I should specifically have referred to horizontal wells typical of shale oil production.
Both wells have casing cemented in place, both wells have some pressure differential, and after the flowback period of relatively high production after a frac or IP in an overpressured reservoir, the lithostatic pressure exerted on the fluids in the pore spaces is the same as any similar rock at the same depth, the fluid dynamics subject to the same influences, and the reservoir rock subject to the same sorts of degradations associated with shutting a vertical well in.
The only differences are that the horizontal wellbore has much more exposure to the pay, and that the rock has fractures induced by the frac job--which may be present in a vertical well also.
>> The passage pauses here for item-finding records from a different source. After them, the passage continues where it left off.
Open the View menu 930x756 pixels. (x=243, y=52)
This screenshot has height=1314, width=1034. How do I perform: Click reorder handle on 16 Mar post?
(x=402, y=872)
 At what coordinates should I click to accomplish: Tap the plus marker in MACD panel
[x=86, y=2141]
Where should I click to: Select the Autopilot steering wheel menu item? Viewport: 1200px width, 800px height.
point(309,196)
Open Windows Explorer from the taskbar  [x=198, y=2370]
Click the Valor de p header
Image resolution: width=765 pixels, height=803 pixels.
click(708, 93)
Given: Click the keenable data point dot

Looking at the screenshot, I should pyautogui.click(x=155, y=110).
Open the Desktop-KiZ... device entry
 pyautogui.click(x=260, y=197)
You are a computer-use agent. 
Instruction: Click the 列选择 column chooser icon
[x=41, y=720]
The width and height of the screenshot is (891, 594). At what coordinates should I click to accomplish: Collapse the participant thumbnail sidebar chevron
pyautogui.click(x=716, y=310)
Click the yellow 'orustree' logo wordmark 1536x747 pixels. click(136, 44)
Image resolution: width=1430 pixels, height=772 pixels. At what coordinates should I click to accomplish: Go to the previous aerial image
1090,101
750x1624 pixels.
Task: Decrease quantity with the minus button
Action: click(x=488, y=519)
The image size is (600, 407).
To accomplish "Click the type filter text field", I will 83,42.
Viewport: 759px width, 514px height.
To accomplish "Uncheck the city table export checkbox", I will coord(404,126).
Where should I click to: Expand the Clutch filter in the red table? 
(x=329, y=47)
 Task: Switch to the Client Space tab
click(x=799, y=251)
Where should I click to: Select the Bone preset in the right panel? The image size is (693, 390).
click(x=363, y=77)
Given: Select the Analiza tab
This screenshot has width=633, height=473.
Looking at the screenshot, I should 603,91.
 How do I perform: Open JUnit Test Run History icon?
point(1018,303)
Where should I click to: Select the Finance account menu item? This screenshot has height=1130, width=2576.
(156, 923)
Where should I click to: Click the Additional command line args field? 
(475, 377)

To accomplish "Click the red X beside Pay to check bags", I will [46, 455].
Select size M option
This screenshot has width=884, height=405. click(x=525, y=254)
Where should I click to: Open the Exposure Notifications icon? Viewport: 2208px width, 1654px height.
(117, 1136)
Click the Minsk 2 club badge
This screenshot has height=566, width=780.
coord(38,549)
Those fractures do not pulverize the rock, they open permeability corridors through which oil can flow after it comes out of the pores into the fractures. While certainly more efficient, it is not a vaccination against bubble points, moveable solids, or other pore blockages, which will severely impair future production when the attempt is made to put the well back on line.
The only way to get that well back anywhere close to IP, or even the former production is to re-frac the well, and that presents certain mechanical difficulties if the liner was perforated as the frac stages were run. The inside of that production liner is no longer smooth, and setting packers to isolate portions of the wellbore for a multistage re-frac would be incredibly difficult, if you could even get the frac string to bottom.
That means the new frac would have to be less efficient because there would be less control over what part of the wellbore was fracced.
All of that is expensive--getting up there with drilling costs.
Of the 8-10 million dollars spent on drilling and bringing a Bakken well on line, only about 4 million are spent drilling and casing the hole. The rest goes to leases, permits, and production costs, chief among which is the frac.
Right now, the last wells I'd shut in would be the ones with the highest differential pressure (still in the steep part of the depletion curve).
The oil coming out of those wells is likely being delivered to fulfill contracts at a higher price than current spot (with the market in decline), and since those may be producing at 4-5 times the rate of more mature wells (say, 2-3 years old), you'd want to keep them online.
The problem is that the wells which have reached a nearly level depletion curve are the ones which would be most susceptible to formation damage from being shut in because the differential pressure is less than with virgin reservoir. To renew that production would require production work on more wells for the same amount of production off line, and due to the nature of production being high at first and tapering off steeply to 25-30% of IP, they are more likely to have reached payout.
You'd be taking a chance on screwing them up when they are at the point in their life where the production is profit.
Now that may work differently in different basins and rock types, I have only worked wells in the Williston Basin and the Rockies for 35 years and may not have encountered those situations, which is why I asked.